◆ **About this exercise**
After finding the line with "Where should I click to: Click the Nationwide" in the data below, set down exactly each line through the one with "You are a computer-use agent. This", inclusive, and stop there.
--- Task material Enclosed Below ---
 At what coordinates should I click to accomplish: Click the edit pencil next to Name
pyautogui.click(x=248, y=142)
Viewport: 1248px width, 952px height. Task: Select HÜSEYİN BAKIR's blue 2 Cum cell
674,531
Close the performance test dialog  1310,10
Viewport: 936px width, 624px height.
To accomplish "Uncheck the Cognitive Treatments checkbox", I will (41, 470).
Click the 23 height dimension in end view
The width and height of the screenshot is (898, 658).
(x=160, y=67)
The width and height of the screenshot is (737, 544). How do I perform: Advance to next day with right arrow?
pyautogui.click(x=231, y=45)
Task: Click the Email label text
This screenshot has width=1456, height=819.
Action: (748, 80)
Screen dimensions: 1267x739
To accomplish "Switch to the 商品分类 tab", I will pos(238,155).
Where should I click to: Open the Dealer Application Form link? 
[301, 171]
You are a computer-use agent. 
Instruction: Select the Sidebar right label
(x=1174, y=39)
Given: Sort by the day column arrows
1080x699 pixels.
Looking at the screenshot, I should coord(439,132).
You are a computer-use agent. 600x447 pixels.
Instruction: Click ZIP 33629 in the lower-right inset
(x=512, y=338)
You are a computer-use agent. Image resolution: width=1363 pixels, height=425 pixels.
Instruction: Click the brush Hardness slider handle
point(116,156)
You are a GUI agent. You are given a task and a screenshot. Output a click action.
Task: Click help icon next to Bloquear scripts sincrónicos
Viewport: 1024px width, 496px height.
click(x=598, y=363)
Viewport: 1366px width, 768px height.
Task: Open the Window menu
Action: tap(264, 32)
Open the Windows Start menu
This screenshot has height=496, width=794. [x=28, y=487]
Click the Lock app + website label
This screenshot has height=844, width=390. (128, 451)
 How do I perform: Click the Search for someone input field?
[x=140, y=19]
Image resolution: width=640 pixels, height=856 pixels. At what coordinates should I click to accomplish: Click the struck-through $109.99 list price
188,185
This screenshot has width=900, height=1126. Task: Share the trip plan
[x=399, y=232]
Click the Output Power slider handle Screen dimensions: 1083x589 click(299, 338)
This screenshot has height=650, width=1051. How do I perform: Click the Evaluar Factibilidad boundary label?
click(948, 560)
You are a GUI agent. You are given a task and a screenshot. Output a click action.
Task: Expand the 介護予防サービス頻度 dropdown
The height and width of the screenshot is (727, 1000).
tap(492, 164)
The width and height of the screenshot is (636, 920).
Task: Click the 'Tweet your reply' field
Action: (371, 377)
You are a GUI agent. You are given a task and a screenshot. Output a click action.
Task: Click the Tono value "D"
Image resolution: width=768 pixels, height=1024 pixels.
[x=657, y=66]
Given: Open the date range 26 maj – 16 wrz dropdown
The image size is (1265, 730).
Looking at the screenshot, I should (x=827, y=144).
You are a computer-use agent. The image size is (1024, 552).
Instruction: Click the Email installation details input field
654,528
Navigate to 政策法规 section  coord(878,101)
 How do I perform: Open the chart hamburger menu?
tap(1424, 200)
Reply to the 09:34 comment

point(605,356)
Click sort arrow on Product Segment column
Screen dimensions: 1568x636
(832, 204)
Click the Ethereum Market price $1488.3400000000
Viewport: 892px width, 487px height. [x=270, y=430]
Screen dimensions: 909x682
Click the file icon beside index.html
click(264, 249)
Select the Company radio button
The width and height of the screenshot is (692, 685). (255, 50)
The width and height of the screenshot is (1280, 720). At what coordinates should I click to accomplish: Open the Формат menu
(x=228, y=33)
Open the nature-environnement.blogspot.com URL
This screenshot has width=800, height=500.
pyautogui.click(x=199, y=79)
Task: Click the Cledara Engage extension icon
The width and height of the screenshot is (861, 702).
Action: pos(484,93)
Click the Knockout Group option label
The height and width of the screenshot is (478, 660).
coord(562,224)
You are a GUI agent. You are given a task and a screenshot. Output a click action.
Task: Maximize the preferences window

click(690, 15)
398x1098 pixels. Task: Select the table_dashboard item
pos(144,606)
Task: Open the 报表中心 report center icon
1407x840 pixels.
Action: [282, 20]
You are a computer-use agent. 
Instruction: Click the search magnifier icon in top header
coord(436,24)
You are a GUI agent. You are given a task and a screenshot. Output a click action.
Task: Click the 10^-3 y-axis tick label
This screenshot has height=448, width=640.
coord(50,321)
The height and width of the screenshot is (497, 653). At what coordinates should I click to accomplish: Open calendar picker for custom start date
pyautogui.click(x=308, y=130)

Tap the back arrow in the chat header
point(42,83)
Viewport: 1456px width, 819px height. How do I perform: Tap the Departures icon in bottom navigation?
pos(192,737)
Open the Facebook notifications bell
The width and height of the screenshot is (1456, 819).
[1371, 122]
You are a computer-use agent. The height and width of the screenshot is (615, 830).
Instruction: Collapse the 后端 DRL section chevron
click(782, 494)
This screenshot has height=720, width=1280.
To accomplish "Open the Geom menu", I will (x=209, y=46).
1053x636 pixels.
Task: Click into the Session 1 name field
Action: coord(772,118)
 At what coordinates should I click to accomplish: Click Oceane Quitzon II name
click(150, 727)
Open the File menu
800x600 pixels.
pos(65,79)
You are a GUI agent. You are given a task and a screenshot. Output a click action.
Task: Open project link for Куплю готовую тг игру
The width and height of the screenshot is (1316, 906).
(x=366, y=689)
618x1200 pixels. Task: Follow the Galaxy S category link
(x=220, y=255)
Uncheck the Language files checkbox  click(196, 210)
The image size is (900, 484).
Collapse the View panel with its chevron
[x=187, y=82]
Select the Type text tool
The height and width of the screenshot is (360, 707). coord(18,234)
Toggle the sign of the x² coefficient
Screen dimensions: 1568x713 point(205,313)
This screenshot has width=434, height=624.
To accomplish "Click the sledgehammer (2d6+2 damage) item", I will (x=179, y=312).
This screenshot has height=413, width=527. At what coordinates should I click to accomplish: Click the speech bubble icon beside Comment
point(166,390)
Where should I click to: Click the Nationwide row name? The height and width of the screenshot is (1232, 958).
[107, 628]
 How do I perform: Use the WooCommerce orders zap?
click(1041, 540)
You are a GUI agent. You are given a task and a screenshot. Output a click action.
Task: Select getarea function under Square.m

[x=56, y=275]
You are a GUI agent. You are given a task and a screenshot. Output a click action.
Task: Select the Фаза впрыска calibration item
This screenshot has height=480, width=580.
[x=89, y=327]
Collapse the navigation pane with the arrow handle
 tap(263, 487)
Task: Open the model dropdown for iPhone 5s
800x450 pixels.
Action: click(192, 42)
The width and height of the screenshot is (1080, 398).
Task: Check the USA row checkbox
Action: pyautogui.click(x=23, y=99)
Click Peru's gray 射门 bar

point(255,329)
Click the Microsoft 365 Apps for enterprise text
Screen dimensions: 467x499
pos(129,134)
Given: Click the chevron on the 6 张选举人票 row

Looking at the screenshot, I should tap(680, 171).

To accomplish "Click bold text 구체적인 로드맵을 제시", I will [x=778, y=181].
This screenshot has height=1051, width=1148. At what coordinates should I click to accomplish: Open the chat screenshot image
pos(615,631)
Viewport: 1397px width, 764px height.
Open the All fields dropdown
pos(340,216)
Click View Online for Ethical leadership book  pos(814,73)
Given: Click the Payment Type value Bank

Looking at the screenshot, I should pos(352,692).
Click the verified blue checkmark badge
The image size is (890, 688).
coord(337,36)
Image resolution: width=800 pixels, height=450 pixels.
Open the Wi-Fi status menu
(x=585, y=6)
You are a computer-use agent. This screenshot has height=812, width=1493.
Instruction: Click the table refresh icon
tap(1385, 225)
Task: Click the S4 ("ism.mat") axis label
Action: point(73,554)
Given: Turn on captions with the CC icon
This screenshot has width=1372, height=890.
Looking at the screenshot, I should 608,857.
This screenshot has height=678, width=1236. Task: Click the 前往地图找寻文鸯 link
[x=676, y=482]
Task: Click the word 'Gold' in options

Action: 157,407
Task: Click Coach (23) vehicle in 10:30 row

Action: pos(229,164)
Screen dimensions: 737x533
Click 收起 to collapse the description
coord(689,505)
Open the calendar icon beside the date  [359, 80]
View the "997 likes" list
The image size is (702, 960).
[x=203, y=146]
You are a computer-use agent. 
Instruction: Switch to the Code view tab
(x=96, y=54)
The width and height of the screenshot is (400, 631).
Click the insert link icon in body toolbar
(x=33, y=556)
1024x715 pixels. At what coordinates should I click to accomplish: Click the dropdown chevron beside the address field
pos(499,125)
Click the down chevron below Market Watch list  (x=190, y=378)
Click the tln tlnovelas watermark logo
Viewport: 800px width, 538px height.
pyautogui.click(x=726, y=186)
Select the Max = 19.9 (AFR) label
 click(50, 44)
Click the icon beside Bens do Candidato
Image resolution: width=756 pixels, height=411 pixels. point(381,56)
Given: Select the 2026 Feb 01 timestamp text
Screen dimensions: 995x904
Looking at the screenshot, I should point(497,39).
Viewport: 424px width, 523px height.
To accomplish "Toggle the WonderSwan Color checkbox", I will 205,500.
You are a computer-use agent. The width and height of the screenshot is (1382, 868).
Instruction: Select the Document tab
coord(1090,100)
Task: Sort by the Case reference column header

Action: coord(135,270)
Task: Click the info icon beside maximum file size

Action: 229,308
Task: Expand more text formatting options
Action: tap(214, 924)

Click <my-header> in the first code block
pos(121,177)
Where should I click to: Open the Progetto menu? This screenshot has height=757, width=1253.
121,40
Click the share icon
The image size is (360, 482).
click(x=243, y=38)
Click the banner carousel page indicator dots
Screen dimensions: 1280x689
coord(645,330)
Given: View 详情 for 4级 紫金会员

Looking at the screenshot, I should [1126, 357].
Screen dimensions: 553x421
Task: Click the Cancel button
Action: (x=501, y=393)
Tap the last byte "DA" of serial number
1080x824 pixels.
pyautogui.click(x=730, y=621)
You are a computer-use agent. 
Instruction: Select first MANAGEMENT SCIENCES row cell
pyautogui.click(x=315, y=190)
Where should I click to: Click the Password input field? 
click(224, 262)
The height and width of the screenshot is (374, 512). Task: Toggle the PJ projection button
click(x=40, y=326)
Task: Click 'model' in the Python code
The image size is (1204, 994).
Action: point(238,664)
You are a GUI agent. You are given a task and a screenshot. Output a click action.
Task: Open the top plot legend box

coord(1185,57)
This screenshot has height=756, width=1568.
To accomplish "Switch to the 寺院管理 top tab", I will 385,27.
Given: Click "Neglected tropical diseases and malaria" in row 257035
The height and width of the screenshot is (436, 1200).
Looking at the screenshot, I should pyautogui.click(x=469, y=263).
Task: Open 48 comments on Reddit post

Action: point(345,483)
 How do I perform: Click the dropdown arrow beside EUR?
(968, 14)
--- End of Enclosed Task material ---
◆ **Output**
Where should I click to: Click the Nationwide row name? The height and width of the screenshot is (1232, 958).
[107, 628]
 How do I perform: Use the WooCommerce orders zap?
click(1041, 540)
You are a GUI agent. You are given a task and a screenshot. Output a click action.
Task: Select getarea function under Square.m

[x=56, y=275]
You are a GUI agent. You are given a task and a screenshot. Output a click action.
Task: Select the Фаза впрыска calibration item
This screenshot has height=480, width=580.
[x=89, y=327]
Collapse the navigation pane with the arrow handle
 tap(263, 487)
Task: Open the model dropdown for iPhone 5s
800x450 pixels.
Action: click(192, 42)
The width and height of the screenshot is (1080, 398).
Task: Check the USA row checkbox
Action: pyautogui.click(x=23, y=99)
Click Peru's gray 射门 bar

point(255,329)
Click the Microsoft 365 Apps for enterprise text
Screen dimensions: 467x499
pos(129,134)
Given: Click the chevron on the 6 张选举人票 row

Looking at the screenshot, I should tap(680, 171).

To accomplish "Click bold text 구체적인 로드맵을 제시", I will [x=778, y=181].
This screenshot has height=1051, width=1148. At what coordinates should I click to accomplish: Open the chat screenshot image
pos(615,631)
Viewport: 1397px width, 764px height.
Open the All fields dropdown
pos(340,216)
Click View Online for Ethical leadership book  pos(814,73)
Given: Click the Payment Type value Bank

Looking at the screenshot, I should pos(352,692).
Click the verified blue checkmark badge
The image size is (890, 688).
coord(337,36)
Image resolution: width=800 pixels, height=450 pixels.
Open the Wi-Fi status menu
(x=585, y=6)
You are a computer-use agent. This screenshot has height=812, width=1493.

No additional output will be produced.